USD/INR maintains a strong uptrend in the longer term
The Indian Rupee trades softer on the day. The constructive outlook of the USD/INR pair remains intact on the daily chart as the pair holds above the key 100-day Exponential Moving Average (EMA). Nonetheless, the 14-day Relative Strength Index (RSI) is over the midline near 70.95, suggesting an overbought condition. This means that additional consolidation should not be ruled out before positioning for any short-term USD/INR appreciation.
The ascending trend channel at 85.20 acts as an immediate resistance level for USD/INR. A decisive break above this level could see a rally to 85.50.

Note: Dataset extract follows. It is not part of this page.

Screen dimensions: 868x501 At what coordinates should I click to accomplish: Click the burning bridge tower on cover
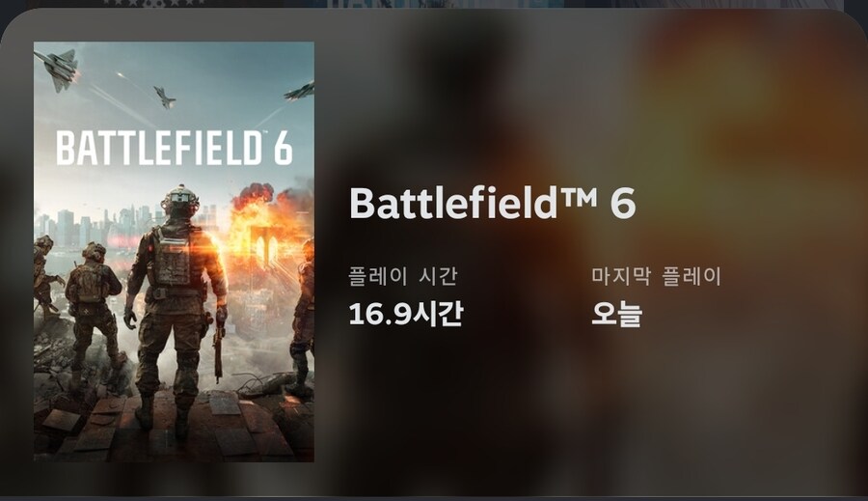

On the flip side, the first downside target is seen at 84.86, the lower boundary of the trend channel. A breach of this level could pave the way to 84.16, the 100-day EMA.
RBI FAQs
The role of the Reserve Bank of India (RBI), in its own words, is “..to maintain price stability while keeping in mind the objective of growth.” This involves maintaining the inflation rate at a stable 4% level primarily using the tool of interest rates. The RBI also maintains the exchange rate at a level that will not cause excess volatility and problems for exporters and importers, since India’s economy is heavily reliant on foreign trade, especially Oil.
The RBI formally meets at six bi-monthly meetings a year to discuss its monetary policy and, if necessary, adjust interest rates. When inflation is too high (above its 4% target), the RBI will normally raise interest rates to deter borrowing and spending, which can support the Rupee (INR). If inflation falls too far below target, the RBI might cut rates to encourage more lending, which can be negative for INR.
Due to the importance of trade to the economy, the Reserve Bank of India (RBI) actively intervenes in FX markets to maintain the exchange rate within a limited range. It does this to ensure Indian importers and exporters are not exposed to unnecessary currency risk during periods of FX volatility. The RBI buys and sells Rupees in the spot market at key levels, and uses derivatives to hedge its positions.